Senate Republicans will consider retaining Obamacare’s taxes for a longer period than the House-passed bill as they hope to find a consensus to pass the bill through the upper chamber.
Lawmakers will consider a slower phase-out of Obamacare’s Medicaid expansion and more generous tax credits for individuals purchasing health insurance. Republicans will have to make up the difference in revenue to pay for a slower rollout of Medicaid and higher tax credits.
Sen. Orrin Hatch (R-UT), the Senate Finance Committee chairman, explained that repealing all of Obamacare’s taxes would be the Senate’s loftiest goal, However, the Utah lawmaker said that the Senate would consider all options.
Hatch said, “We’re not going to ignore anything. We’re going to have to really look very carefully.”
A slower roll back of Obamacare’s taxes would generate enough revenue for a more generous health care bill, although retaining Obamacare’s one trillion dollars in taxes would generate significant backlash from conservatives.
Nearly four dozen conservative groups wrote to Senator Hatch this week, urging the Senate to repeal Obamacare’s taxes.
The alliance said,
True repeal of Obamacare means repealing the Obamacare taxes and the Senate should resist the urge to deprive taxpayers of relief to pay for higher spending. We commend you on your stance to repeal these Obamacare taxes and urge any final package accelerate or at least maintain the House-passed tax reductions.
Prominent conservative groups such as FreedomWorks, Americans for Prosperity, and Club for Growth played a significant role in the revolt against the initial version of the House’s American Health Care Act (AHCA), which many conservatives chided as Obamacare-Lite and Ryancare.

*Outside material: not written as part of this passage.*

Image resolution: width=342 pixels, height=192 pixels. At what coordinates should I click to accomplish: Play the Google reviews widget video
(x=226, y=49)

The AHCA would repeal most of Obamacare’s taxes in 2017 while retaining the 0.9 percent Medicare surtax on wealthy Americans until 2023 and delay the implementation of the “Cadillac tax” on high-cost health care plans until 2026.
Senator John Thune (R-SD) said that although the Senate would like to repeal all of Obamacare’s taxes, they would still like to consider all of their options. Thune said:
I think most of the taxes are going to go away for sure — the taxes that affect consumers, your tax on prescriptions, tax on medical devices, tax on insurance plans. But our members are still having a conversation about if we want to make changes that are in the end going to require some additional revenue where that might come from.

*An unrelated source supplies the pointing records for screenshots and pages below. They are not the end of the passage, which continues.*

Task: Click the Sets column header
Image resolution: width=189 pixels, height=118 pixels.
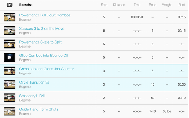Action: (x=104, y=5)
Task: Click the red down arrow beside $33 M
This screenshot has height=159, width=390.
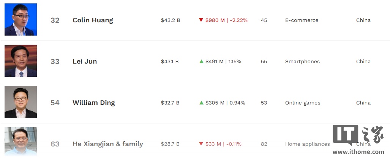Action: click(x=201, y=144)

Conservative Senator Ted Cruz (R-TX) admitted that passing a Senate health care bill will involve making some tough choices. Cruz said, “There are many issues being debated in the group. We have a very narrow majority in the Senate, 52 Republicans.”
Senator Bill Cassidy (R-LA), a moderate Republican, said that he believes that tax reform would serve as a more appropriate vehicle for repealing Obamacare’s taxes.
“If we’re going to repeal the Obamacare taxes, let’s do it when we do all the other tax stuff,” he said. “Take care of healthcare, figure out who you want to cover and then take the Obamacare taxes, put it in tax reform and address it all in tax reform,” the Louisiana senator said.
The Senate appears to have President Donald Trump’s blessing, as he told Senators this week that the House’s AHCA was “mean,” urging them to create a “more generous” bill.
Republicans hold a slim majority in the Senate. GOP leadership can only lose two senators and then have Vice President Mike Pence break a tie in the Senate to pass a health care reform bill.
Recently President Trump suggested that the Senate add more money to the health care reform bill.